Louise Loeber Auction Prices and Value Guide

Louise Loeber auction prices are tracked in Appraisily's artist market index, with source-directory coverage of 203 records. Use this page to review sold-lot activity, market context, and valuation factors before requesting a formal appraisal.

Louise Loeber auction prices: quick answer

Louise Loeber auction prices depend on medium, size, date, condition, provenance, edition details, attribution confidence, and recent comparable auction sales.

Artist
Louise Loeber
Source records
203
Market update
2026-02-06

Artist context

About Louise Loeber

Louise Marie Loeber (1894–1983), known professionally as Lou Loeber, was a Dutch painter, printmaker, and graphic artist active across much of the twentieth century. Born on 3 May 1894, she worked in a breadth of media that included oil painting, etching, linocut, glass painting, drawing, and illustration. She married the Dutch artist Dirk Koning (1888–1978) and is sometimes recorded under the name Lou Koning-Loeber. Her monogram, 'LL,' appears on many works. Loeber's output is documented in the RKD (Netherlands Institute for Art History), and her work is held in the collection of the Museum of Modern Art in New York. She died on 2 February 1983 in the Gooi region of the Netherlands. With over 200 works recorded in auction databases, Loeber's art continues to appear in the secondary market, particularly in European Old Master, modern print, and works-on-paper sales.

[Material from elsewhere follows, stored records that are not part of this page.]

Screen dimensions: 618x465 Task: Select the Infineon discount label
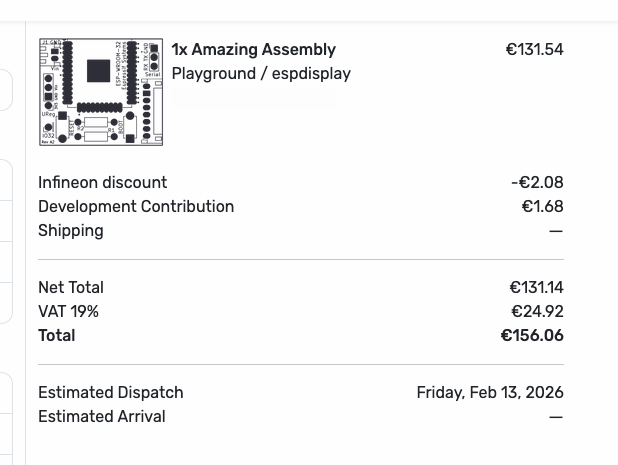click(x=102, y=182)
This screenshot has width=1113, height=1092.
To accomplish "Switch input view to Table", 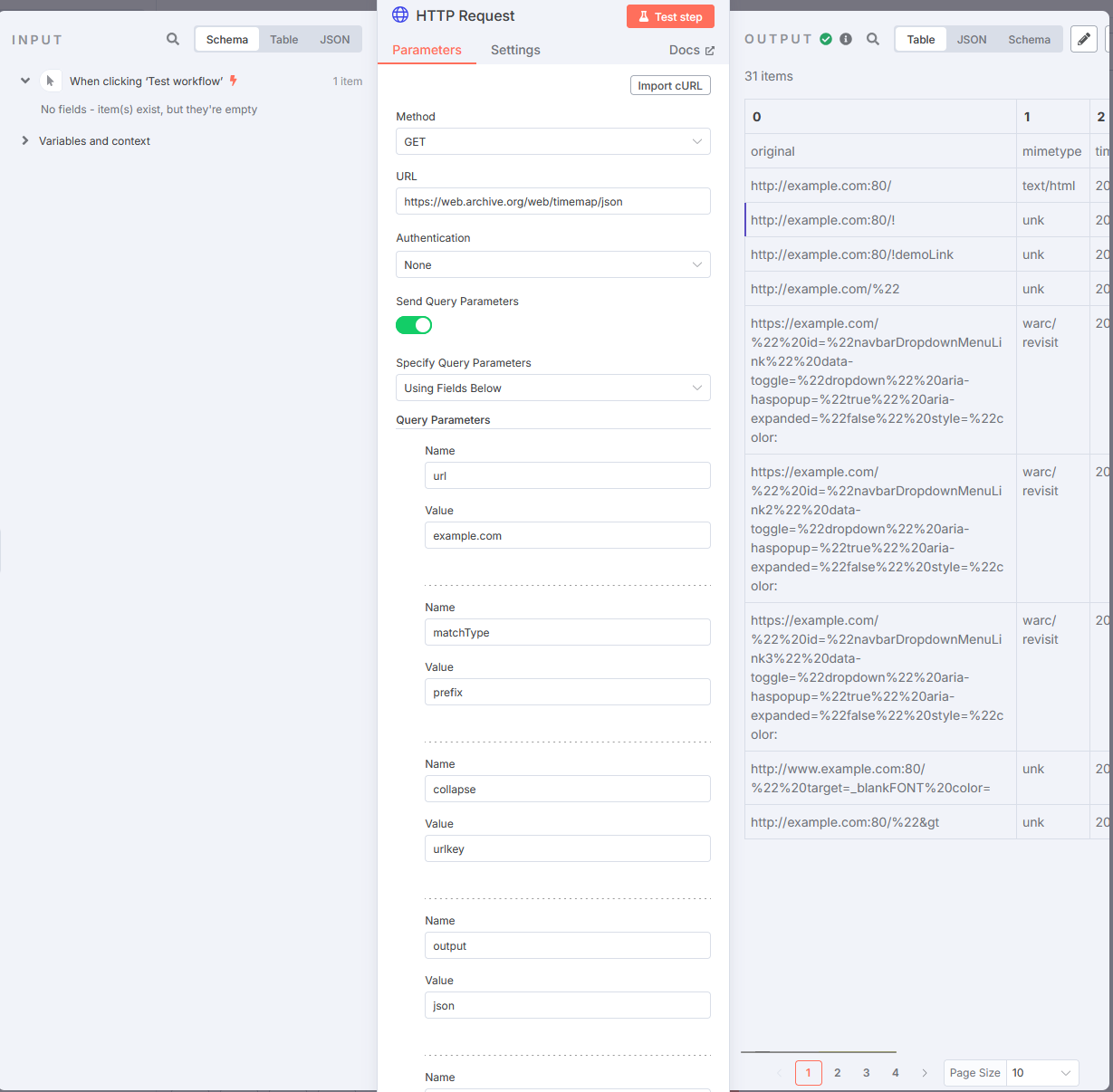I will (283, 39).
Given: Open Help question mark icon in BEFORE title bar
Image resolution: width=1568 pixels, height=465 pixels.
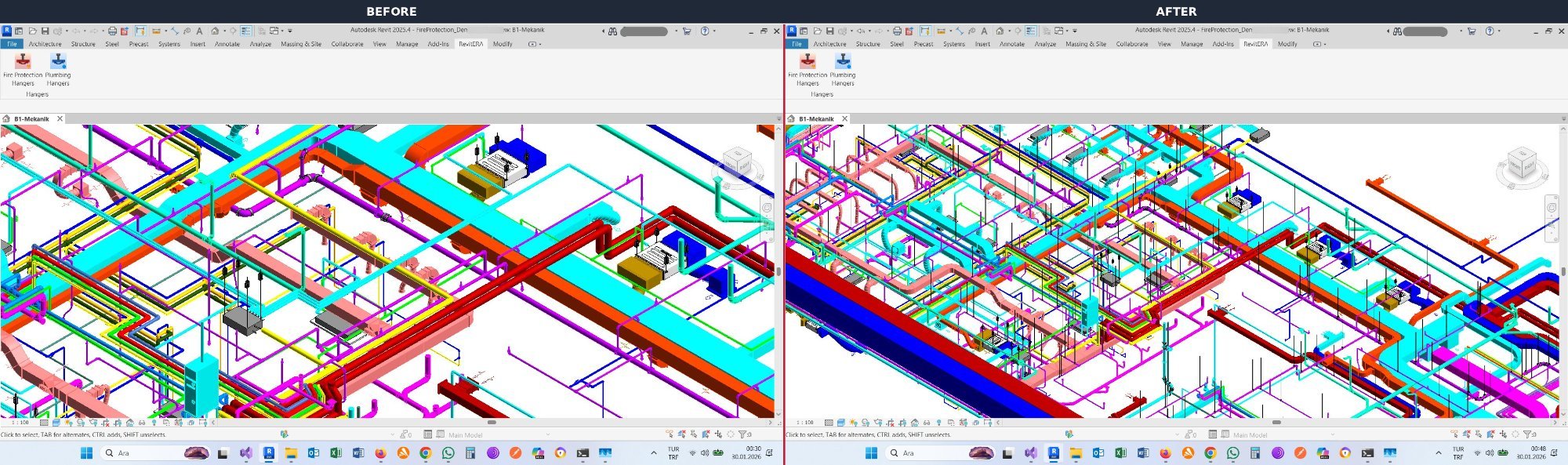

paintingprintmakingetchinglinocut

Common works and media

Loeber produced oil and watercolor paintings, etchings, linocuts, graphic works on paper, drawings, glass paintings, and illustrations. In auction and appraisal contexts, collectors are most likely to encounter her prints (particularly etchings and linocuts) and smaller-scale paintings. Works are typically signed 'Lou Loeber' or with the LL monogram.

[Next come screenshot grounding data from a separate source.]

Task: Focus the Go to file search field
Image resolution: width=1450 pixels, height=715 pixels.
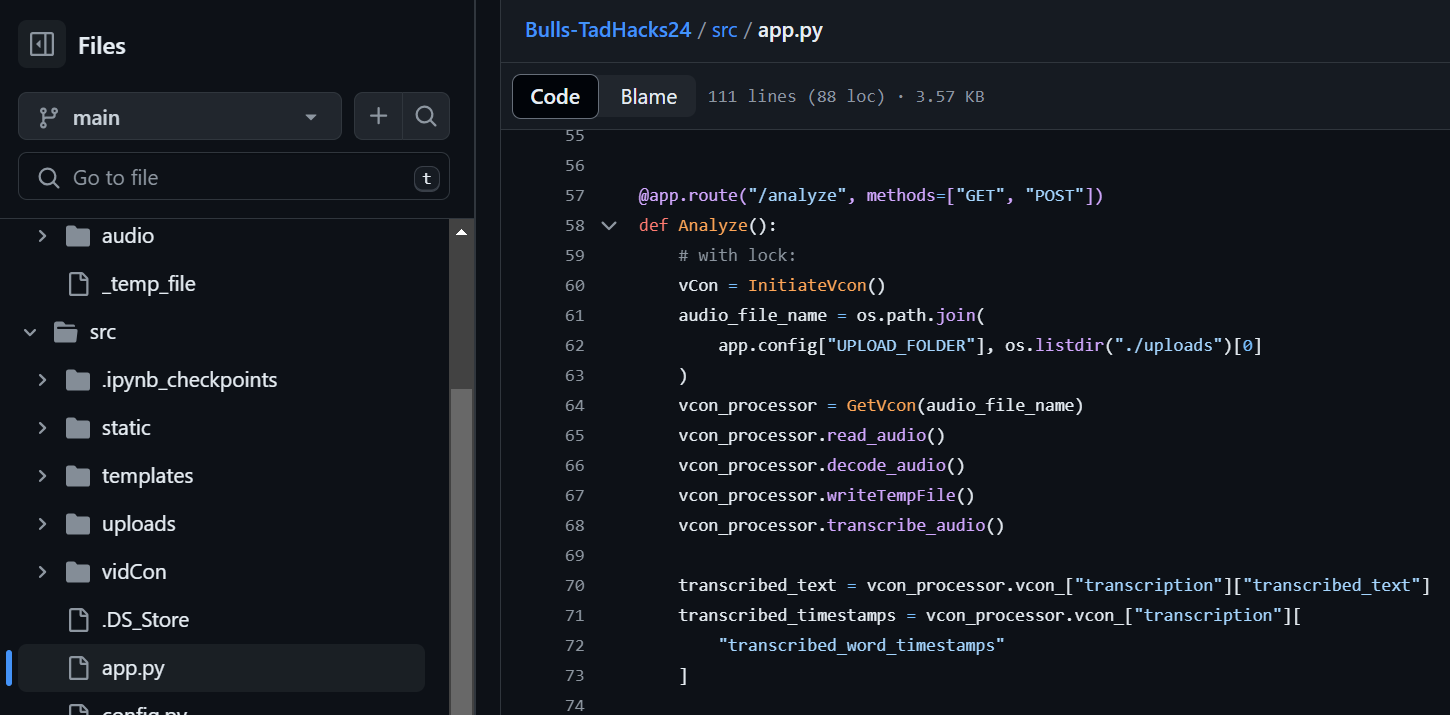Action: click(234, 178)
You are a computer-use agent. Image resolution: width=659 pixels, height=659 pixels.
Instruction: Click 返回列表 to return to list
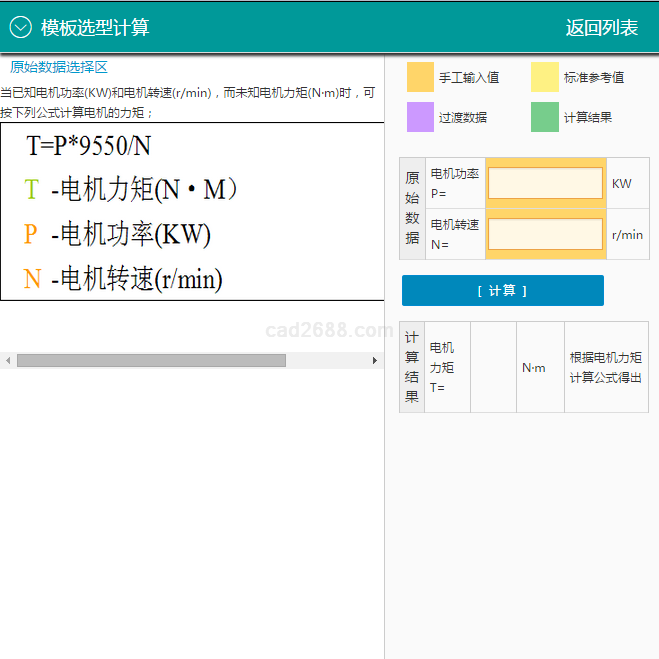click(601, 28)
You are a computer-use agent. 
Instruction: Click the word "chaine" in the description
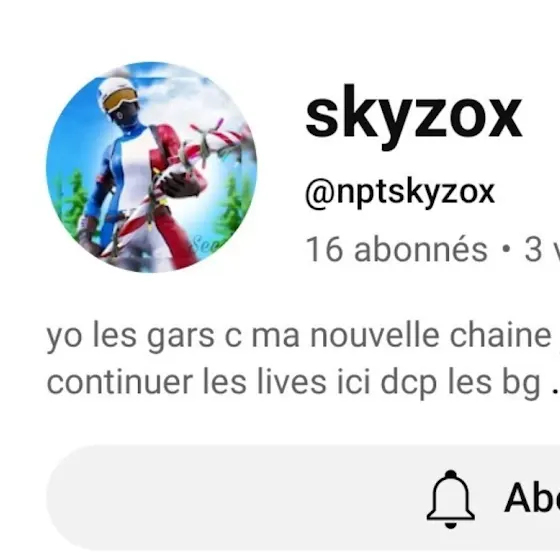(501, 335)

Market and appraisal context

Louise Loeber's works appear in auction contexts primarily as paintings, prints (etchings and linocuts), drawings, and glass paintings. Collectors evaluating Loeber pieces should consider the specific medium, date, condition, and provenance. Works signed with her 'LL' monogram or the name 'Lou Loeber' are standard; later works may carry the married surname Koning-Loeber. Institutional recognition by MoMA and thorough documentation by the RKD support market credibility. Comparable auction results for Dutch twentieth-century women painters and printmakers provide the most useful pricing benchmarks, though Loeber's auction footprint is narrower than many of her contemporaries, so individual lot history and gallery provenance carry extra weight.

Auction categories and appraisal factors

Value drivers

  1. Medium and technique: paintings, etchings, linocuts, and glass paintings each carry distinct market expectations
  2. Attribution and signature: works may be signed 'Lou Loeber' or bear the monogram 'LL'; married name 'Koning-Loeber' may appear on later works
  3. Institutional holdings: MoMA collection presence supports artist credibility and collector confidence
  4. Provenance: works with documented RKD or Dutch-gallery provenance may command stronger results

Appraisal caveats

  • Louise Loeber is not widely cited in major auction-house catalogues; auction records are fewer than for many Dutch contemporaries, so comparable-sale data should be assessed carefully.
  • Multiple name forms (Lou Loeber, Lou Koning-Loeber, Louise Marie Loeber) and the LL monogram can cause attribution confusion; verify signatures and provenance.

Evidence

Sources for artist context

This source-grounded artist context passed Appraisily's promotion threshold: high confidence, strong sources.

Source-grounded artist Markdown

Data basis

This page is built from Appraisily's public auction market index. Private transactions, incomplete sale feeds, and attribution changes may not be fully represented.

LLM-readable Markdown summary for Louise Loeber

LLM summary index · LLM full index

Artist value FAQ

How much is Louise Loeber worth?

Comparable public auction sales are the best starting point, but final value depends on the specific artwork, condition, size, medium, provenance, and attribution confidence.

Can Appraisily value my Louise Loeber artwork?

Yes. Appraisily can review photos, dimensions, signatures, condition, provenance, and comparable market data to prepare a current valuation.